> _Direction_
Answer these questions from the music blog post below.
(a) Which three acts are named among the month's pop releases?
(b) Whose new album did the writer nearly miss among all the releases?
(c) Which song does the post mention that a 90s kid may have grown up listening to?

*** Text to read ***

Boy, has this been a crazy month for album releases. It felt like the 90s again with everyone from The Corrs, Nick Carter, to Enya and Bjork releasing new material. Also a big month for pop releases – Ellie Goulding, Justin Beiber, Little Mix…phew! And then of course, the master stroke by Adele!

It took me a while to get myself updated with all those albums and what a busy month this has been. But, tucked away in the sea of releases, I could have easily missed one name but was lucky enough not to. There’s a new Seal album, people! How can we not have known about it?

So after my first listen my thoughts were – this is the kind of album that grows on you if you’re a first time Seal listener. If you’re a 90s kid who has grown listening to “Kiss from a Rose” and are used to the eclectic chord choices – it grows on you faster. It is not a consistently great album, nor is the Seal’s best work – there are tracks that are signature Seal and then there are tracks that are fresh and clear evidence of exploration of new sounds. Which is great, but that means there are hits and misses like there is with every experiment! But, you see this is what makes artists like him special – the ability and will to push boundaries.

*** Information shown ***

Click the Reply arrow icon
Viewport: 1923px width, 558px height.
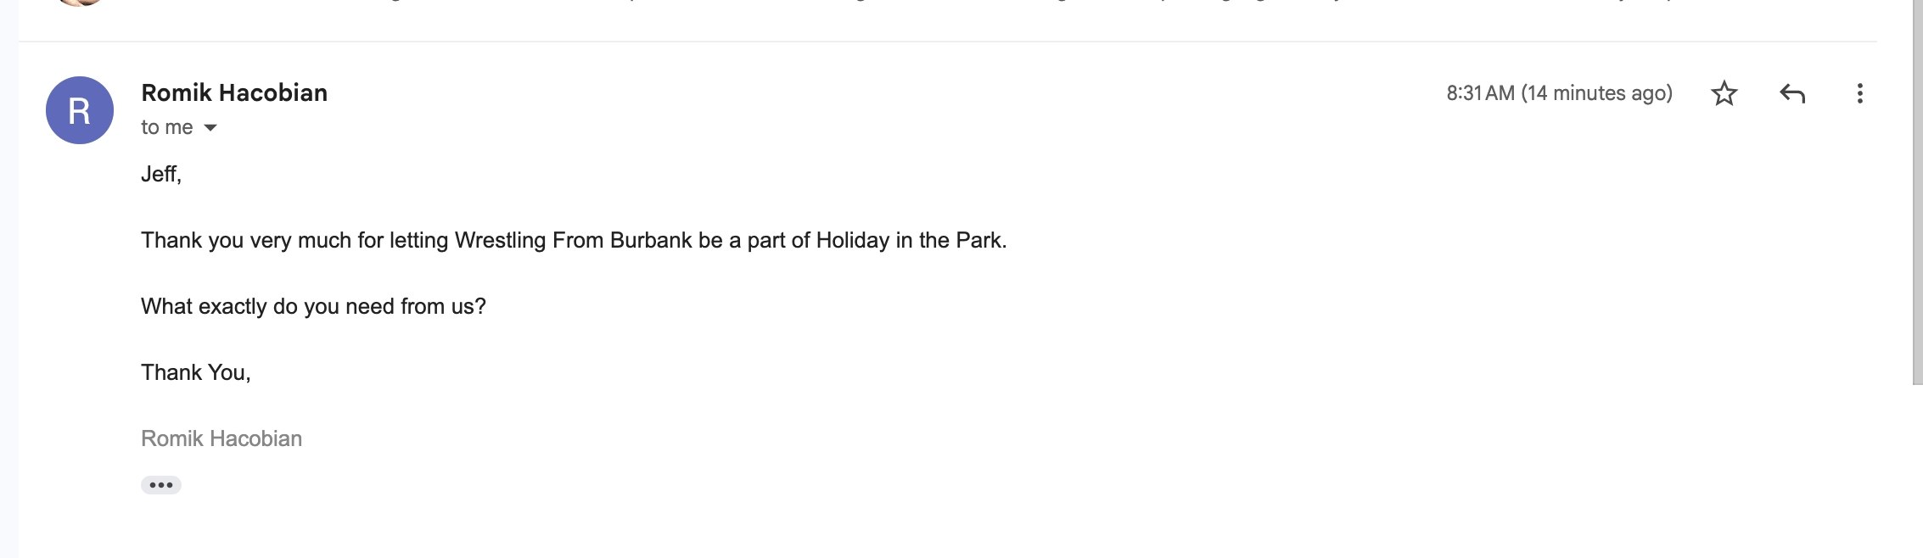(1791, 93)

***

> _Task result_
(a) Ellie Goulding, Justin Beiber, and Little Mix.
(b) Seal's.
(c) "Kiss from a Rose."